To be clear, it's not crucial to the argument at all. The actual chain of substitutions is unaffected by it entirely, like in Theorem 4.6 - it's all just about approximating (arbitrarily well) the input/output function via the universal approximation theorem via a single-hidden-layer FNN, and then creating the substitution chain.
But let's imagine that there was some (new and added) tiny part of LLMs that met all the criteria for continual learning. What then? There’s a reason for the proximity argument being what it is and the continual lenient dependency being what it is, because together they say that theory’s predictions would be constrained to the properties there. So like if 0.001% of an LLM could continually learn, we can do a substitution of the rest, and so on. The constraint theorem is particularly useful here because it asks for whether there is "room" to ground consciousness.
Thank you for the clarification. In the current form, you are correct to define training as static. However, can training be thought of as progressive learning? Did ChatGPT become 'more conscious' from ChatGPT 3 to ChatGPT 5?
Interesting question.
I think that when Erik says "LLM" he means "a particular model with specific weights after training" (correct me if I'm wrong).
I would like to see how this analysis might change if you consider an LLM to be "the sequence of models across time that evolve after multiple training runs", if that's even possible. This might be in the paper but I didn't have time to read it yet.
Thank you.
Proving that LLMs lack consciousness is the less interesting question.
What fascinates me more is how our animal brains so readily ascribe consciousness to them — and what that reveals about us.
And if we ever do create something genuinely conscious… without a limbic system, without mammalian empathy or emotional grounding… that might not be a triumph of science.
It might be a horror story.
Yes, it seems highly likely to be a moral catastrophe. No matter what else we do, no matter how much water we waste on data centres (!), we should not do that.
Although I agree that static single-hidden-layer FNNs and lookup tables are trivially non-conscious, I think your argument applies more broadly than intended.

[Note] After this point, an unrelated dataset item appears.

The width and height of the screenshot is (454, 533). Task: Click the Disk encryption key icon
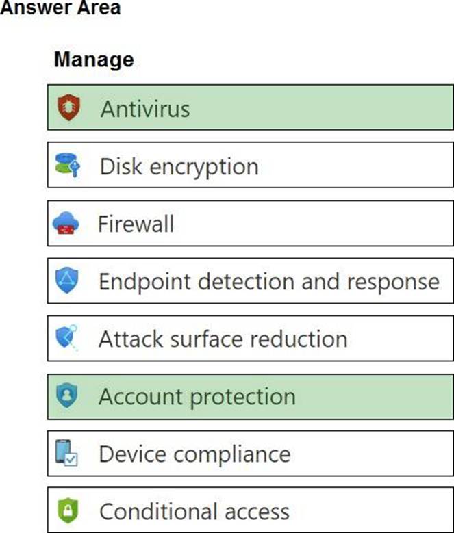click(67, 166)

Any Turing machine or algorithm, including those for 'continual learning,' operates by repeatedly applying a finite, static instruction table. The claim that learning allows one to escape this dilemma doesn't hold up to closer scrutiny as Alan Turing noted:
“One may also sometimes speak of a machine modifying itself, or of a machine changing its own instructions. This is really a nonsensical form of phraseology, but is convenient. Of course, according to our conventions the ‘machine’ is completely described by the relation between its possible configurations at consecutive moments. It is an abstraction which, by the form of its definition, cannot change in time.”
If proximity to a lookup table is what rules out LLM consciousness, then the 'Substitution Distance' for a learning algorithm—which is just a static mapping from (state, input) to (next_state, output)—is effectively zero as well. By your own logic, does this not mean that any non-trivial computational theory of consciousness would be a priori falsified or collapse into triviality?